Coronavirus: azienda di Brescia vende mezzo milione di tamponi agli USA

La notizia è rimbalzata sui social lasciando perplessi i cittadini e soprattutto il personale medico e sanitario. Un’azienda di Brescia ha venduto mezzo milione di tamponi per la diagnosi del Covid-19 agli Stati Uniti, mentre in Italia non si utilizzano su medici e infermieri a causa della loro insufficienza.

La notizia ha varie conferme. L’Ambasciatore americano a Roma, Lewis Eisenberg, ha dichiarato a Repubblica: “Siamo lieti che la Copan Diagnostics continui a produrre tamponi per i test del Covid-19 in quantità sufficienti per soddisfare le richieste in Italia e le vendite all’estero”, aggiungendo che “gli Stati Uniti continueranno ad acquistare questi tamponi da aziende italiane secondo le proprie necessità”.

Era stato un post su Twitter di DefenseOne, rivista statunitense specializzata in news su sicurezza globale, politica, affari e tecnologia, a svelare la notizia con tanto di fotografia del carico stipato in un aereo cargo della US Air Force. Partito lunedì scorso dalla base di Aviano il velivolo è atterrato a Memphis.
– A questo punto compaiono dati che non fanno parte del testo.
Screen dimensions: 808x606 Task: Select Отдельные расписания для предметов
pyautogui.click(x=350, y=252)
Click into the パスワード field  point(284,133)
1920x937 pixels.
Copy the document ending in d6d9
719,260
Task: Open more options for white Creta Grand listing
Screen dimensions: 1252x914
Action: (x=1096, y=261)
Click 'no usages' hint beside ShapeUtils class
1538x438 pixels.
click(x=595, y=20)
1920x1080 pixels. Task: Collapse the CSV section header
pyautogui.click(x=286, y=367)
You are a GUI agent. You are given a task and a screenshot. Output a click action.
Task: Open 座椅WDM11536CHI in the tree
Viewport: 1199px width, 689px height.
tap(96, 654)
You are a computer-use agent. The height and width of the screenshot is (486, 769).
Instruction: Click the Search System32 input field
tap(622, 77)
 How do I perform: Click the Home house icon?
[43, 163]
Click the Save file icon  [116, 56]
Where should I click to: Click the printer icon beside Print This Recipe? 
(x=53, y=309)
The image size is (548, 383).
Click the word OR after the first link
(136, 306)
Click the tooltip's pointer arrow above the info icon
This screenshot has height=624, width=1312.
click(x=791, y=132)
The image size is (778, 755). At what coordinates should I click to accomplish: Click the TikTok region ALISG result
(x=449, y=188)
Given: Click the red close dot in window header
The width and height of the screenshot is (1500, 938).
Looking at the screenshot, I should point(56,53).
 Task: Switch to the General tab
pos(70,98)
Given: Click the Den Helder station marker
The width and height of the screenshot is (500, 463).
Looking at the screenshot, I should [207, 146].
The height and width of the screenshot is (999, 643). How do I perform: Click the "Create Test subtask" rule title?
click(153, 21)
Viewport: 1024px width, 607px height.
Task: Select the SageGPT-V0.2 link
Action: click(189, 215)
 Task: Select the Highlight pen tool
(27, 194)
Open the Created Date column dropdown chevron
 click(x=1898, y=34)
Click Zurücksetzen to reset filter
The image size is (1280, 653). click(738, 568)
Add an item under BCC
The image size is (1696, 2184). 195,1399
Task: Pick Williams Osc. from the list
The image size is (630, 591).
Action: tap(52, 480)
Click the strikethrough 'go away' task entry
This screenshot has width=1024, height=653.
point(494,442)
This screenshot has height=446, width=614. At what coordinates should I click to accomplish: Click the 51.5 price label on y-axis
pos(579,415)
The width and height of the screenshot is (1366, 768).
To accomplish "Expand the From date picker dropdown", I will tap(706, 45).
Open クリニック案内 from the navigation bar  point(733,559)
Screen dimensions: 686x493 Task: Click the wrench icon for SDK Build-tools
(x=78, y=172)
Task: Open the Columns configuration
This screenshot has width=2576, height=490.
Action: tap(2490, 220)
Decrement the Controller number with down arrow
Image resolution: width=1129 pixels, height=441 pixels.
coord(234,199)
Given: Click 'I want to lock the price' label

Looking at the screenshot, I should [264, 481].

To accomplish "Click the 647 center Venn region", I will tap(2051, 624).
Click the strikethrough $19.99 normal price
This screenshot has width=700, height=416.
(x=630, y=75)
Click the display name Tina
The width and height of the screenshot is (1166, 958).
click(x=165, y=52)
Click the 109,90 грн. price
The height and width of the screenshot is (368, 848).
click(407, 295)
In un periodo di emergenza in Italia, come quello attuale, ci si chiede se sia opportuno fare uscire un così grosso quantitativo di tamponi dalla nostra nazione, un numero che avrebbe soddisfatto le esigenze dell’intero Nord Italia. Gli altri Paesi hanno nazionalizzato, ad esempio, le mascherine. In questi giorni si parla di effettuare tamponi a tappeto, una pratica sulla quale si è espressa positivamente l’Organizzazione Mondiale della Sanità che invita a fare quanti più tamponi possibile.

Dal canto suo la Copan Diagnostics ha replicato:

“Tutto è avvenuto alla luce del sole. Non dovevamo avvertire le autorità italiane: sono prodotti in libera vendita. E noi siamo un’azienda leader che esporta in tutto il mondo. Non c’è carenza di tamponi: nelle scorse settimane in Italia ne abbiamo venduti più di un milione e possiamo soddisfare tutte le richieste. Il problema non sono i kit, ma i laboratori per analizzarli. Quello stock non è stato acquistato dal governo statunitense, ma da società private e distributori americani. Lo hanno trasportato con un volo militare soltanto perché non c’erano aerei commerciali disponibili”.